The dimerization domain of R6K plasmid replication initiator protein pi revealed by analysis of a truncated protein.

Replication of plasmid R6K is controlled by the homodimeric initiator protein pi, which binds to seven 22-bp direct repeats (iterons) in the gamma-origin. One of the genetically engineered pi variants (delta C164 pi) contains only the 164 N-terminal amino acids (aa) of the 305-aa pi molecule. This truncated pi polypeptide retains the ability to function as a specific inhibitor of R6K replication in vivo, though it neither drives replication, nor binds to iterons [Greener et al., Mol. Gen. Genet. 224 (1990) 24-32]. In order to define the region of pi responsible for dimerization, we have performed chemical crosslinking experiments with purified delta C164 pi and shown that this polypeptide is dimeric.

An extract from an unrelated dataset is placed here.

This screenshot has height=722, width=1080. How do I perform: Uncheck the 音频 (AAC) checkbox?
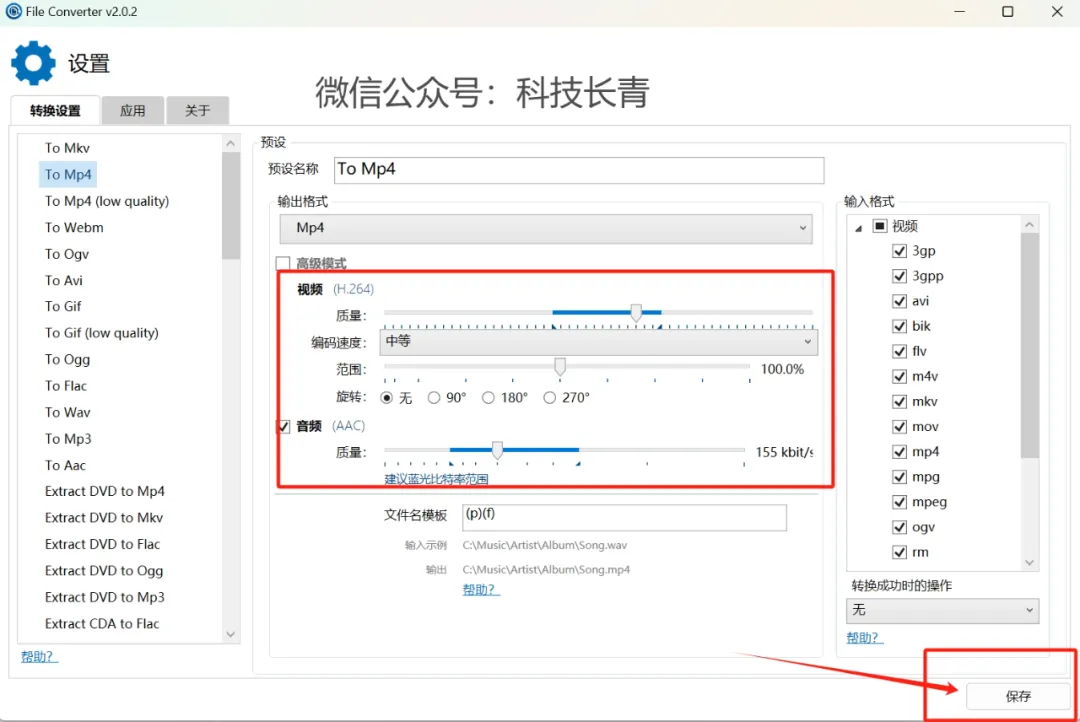283,427
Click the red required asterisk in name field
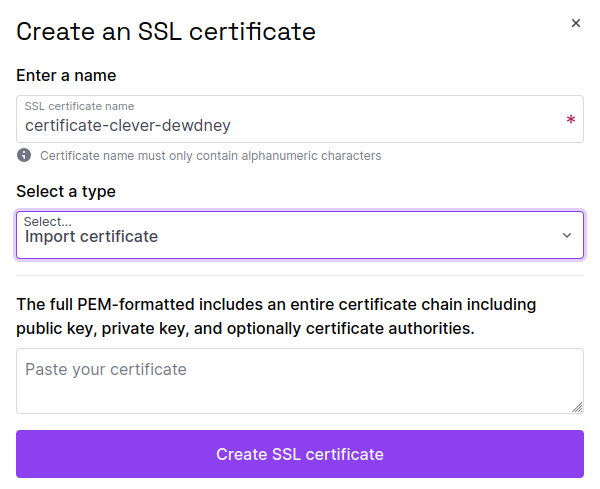600x489 pixels. pyautogui.click(x=570, y=120)
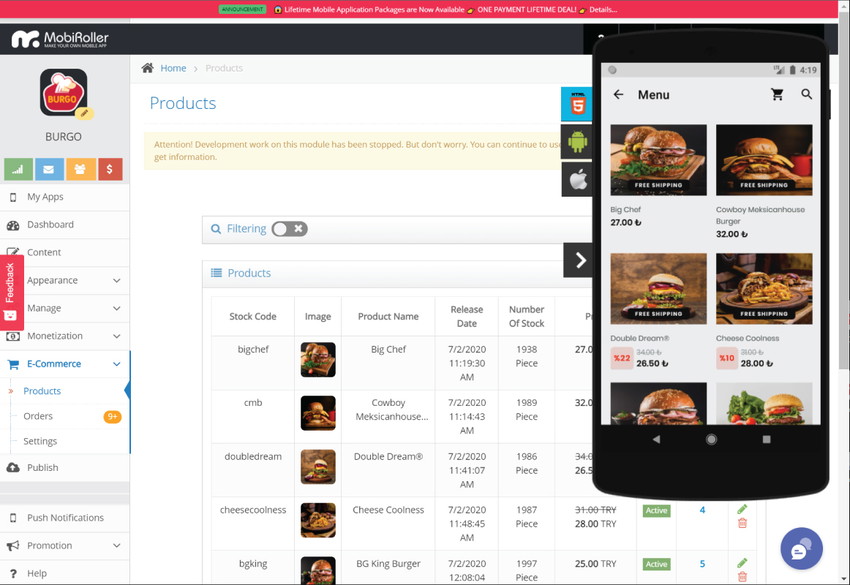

We did not observe an exchange between protein monomers upon mixing of wild-type pi and delta C164 pi homodimers. However, heterodimers, as well as each type of homodimers, were formed when these polypeptides refolded after guanidine hydrochloride treatment. Thus, both dimerization and dimer stability are determined by the N-terminal domain of pi. We speculate that these properties might depend on the leucine zipper and RGD motifs that have been identified in the two regions of the N-terminal domain of pi.